● **Objective**: Render the data from the line with "Click the retweet arrows icon" through the line with "click(377, 586)", both included, as a Markdown table with a Row column for the number and a Line column for the text, skipping blank lines. Leave the pictures out.

● **Data entries**:

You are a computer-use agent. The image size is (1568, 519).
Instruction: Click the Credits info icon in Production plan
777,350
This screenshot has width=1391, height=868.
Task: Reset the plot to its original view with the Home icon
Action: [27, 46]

...

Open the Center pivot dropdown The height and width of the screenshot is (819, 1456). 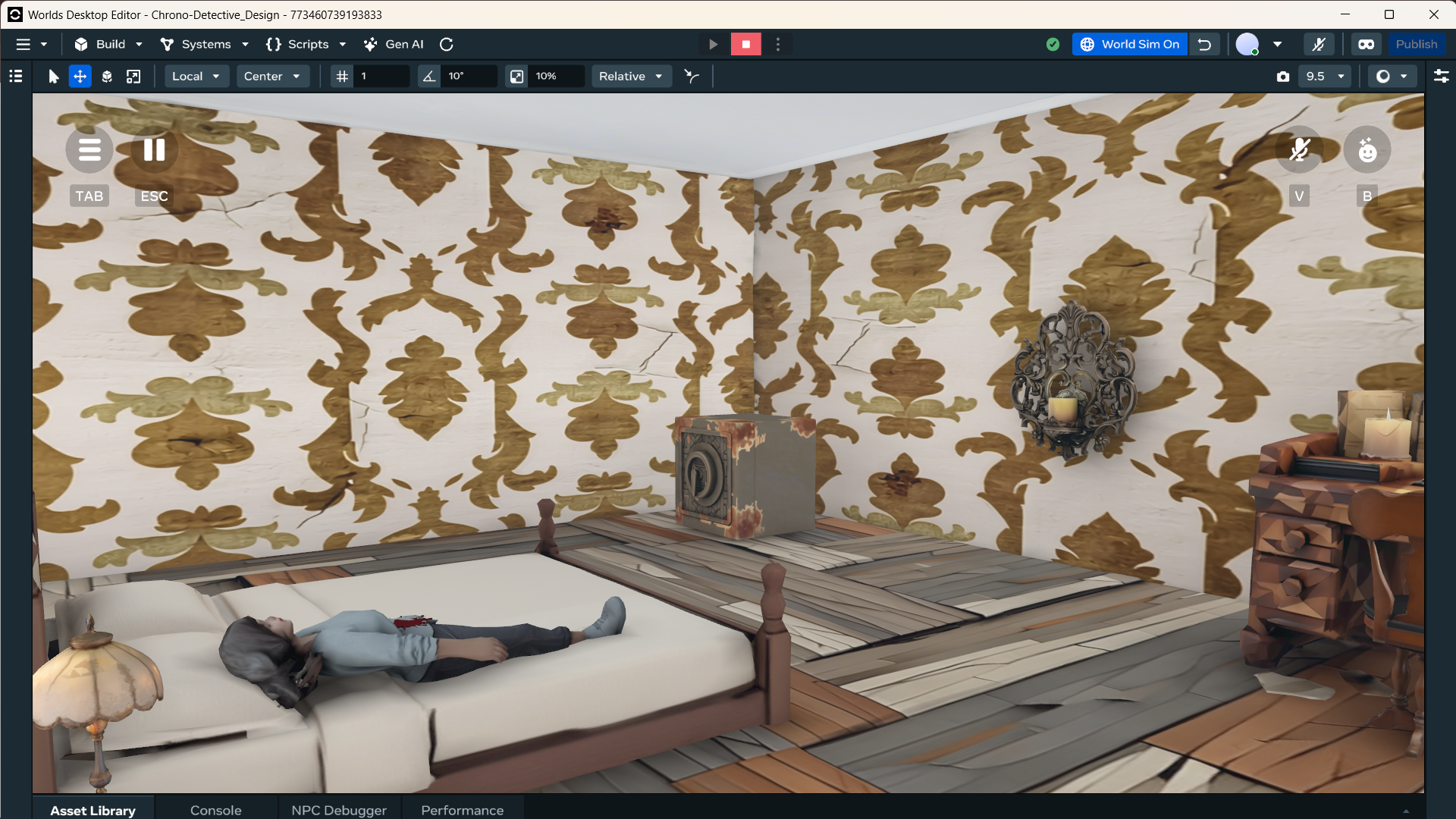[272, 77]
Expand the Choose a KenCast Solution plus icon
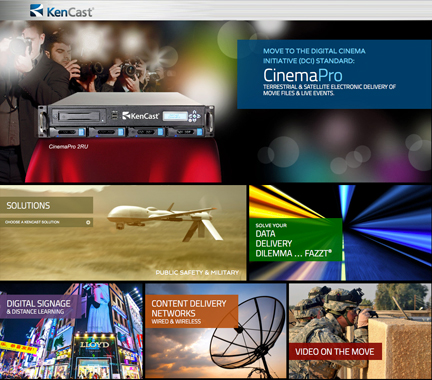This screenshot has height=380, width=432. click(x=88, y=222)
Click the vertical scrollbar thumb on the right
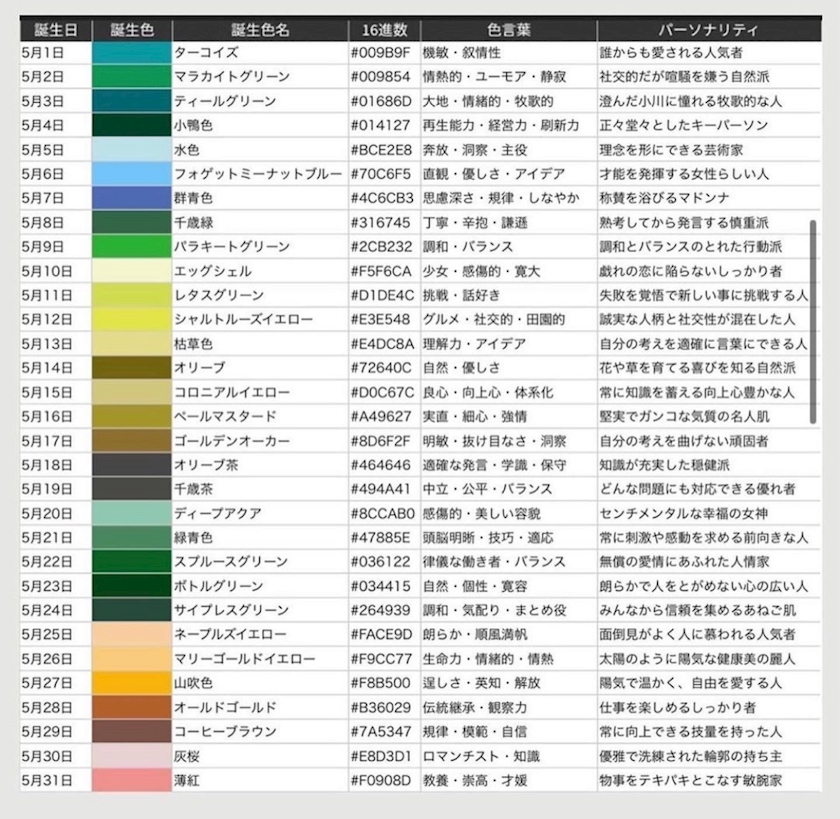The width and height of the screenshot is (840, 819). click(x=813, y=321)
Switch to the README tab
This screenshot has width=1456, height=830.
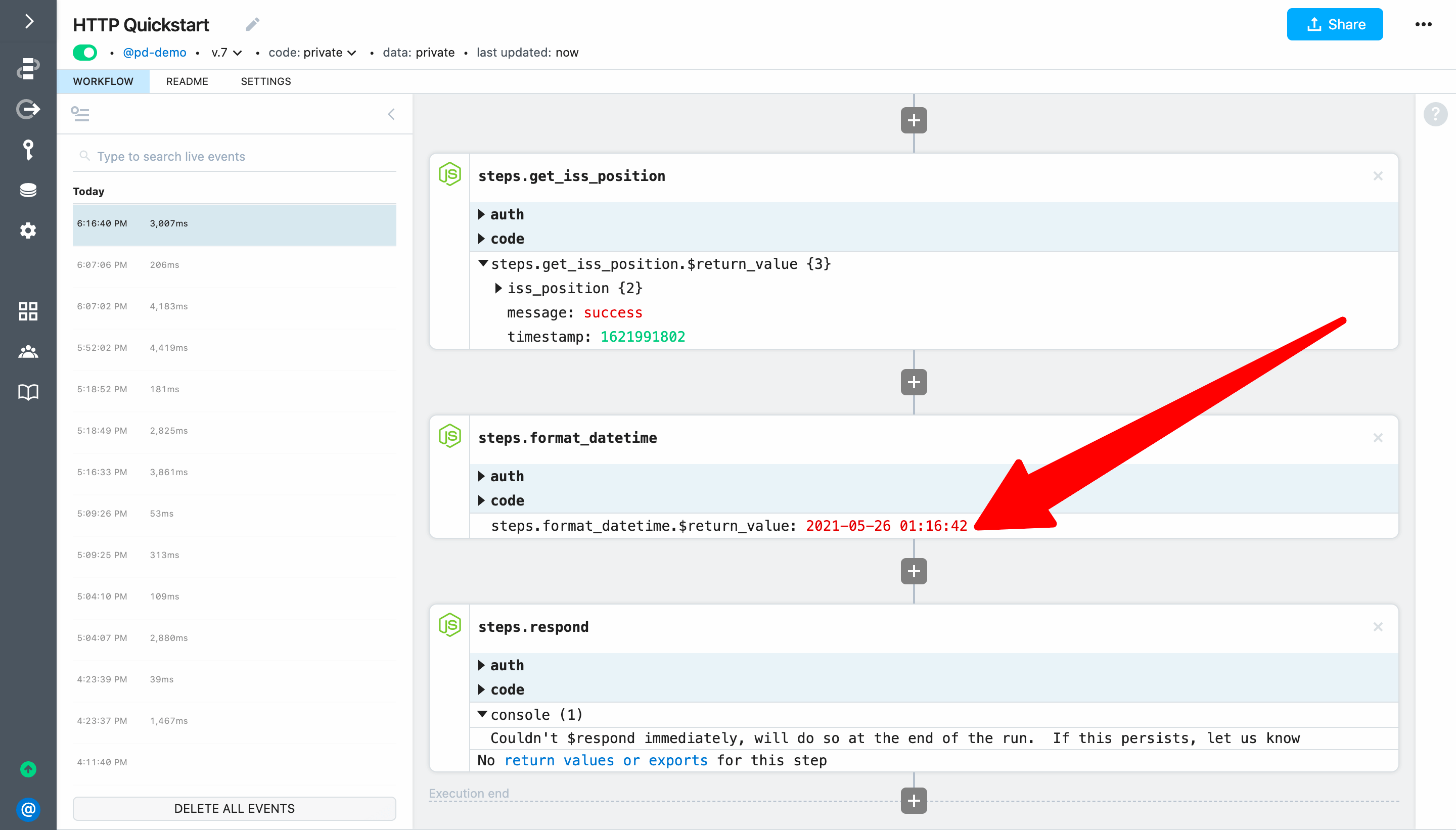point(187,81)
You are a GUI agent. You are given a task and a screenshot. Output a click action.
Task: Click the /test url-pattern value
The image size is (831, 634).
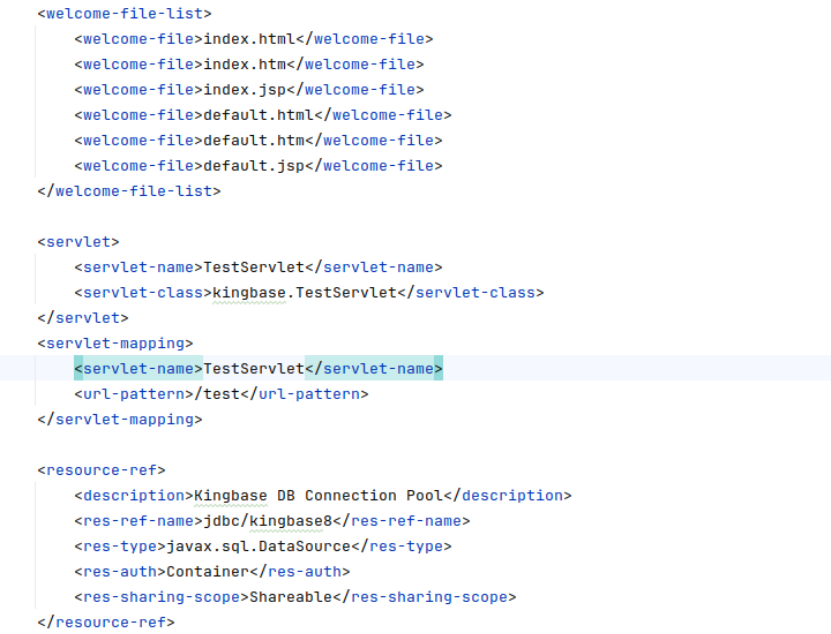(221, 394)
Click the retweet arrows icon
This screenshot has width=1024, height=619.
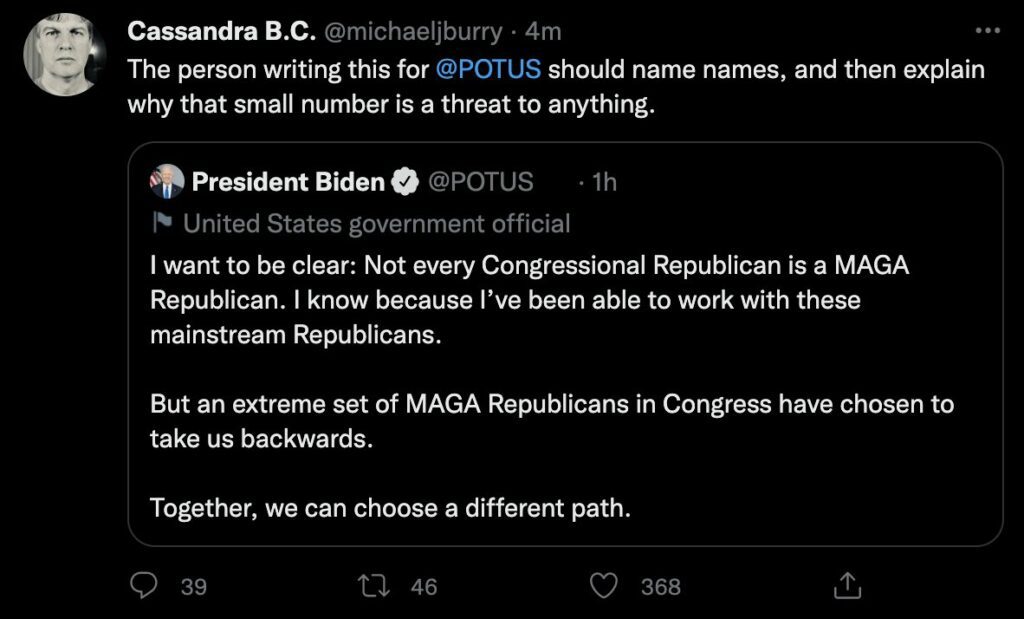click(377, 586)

● **The completed task**:
| Row | Line |
|---|---|
| 1 | Click the retweet arrows icon |
| 2 | This screenshot has width=1024, height=619. |
| 3 | click(377, 586) |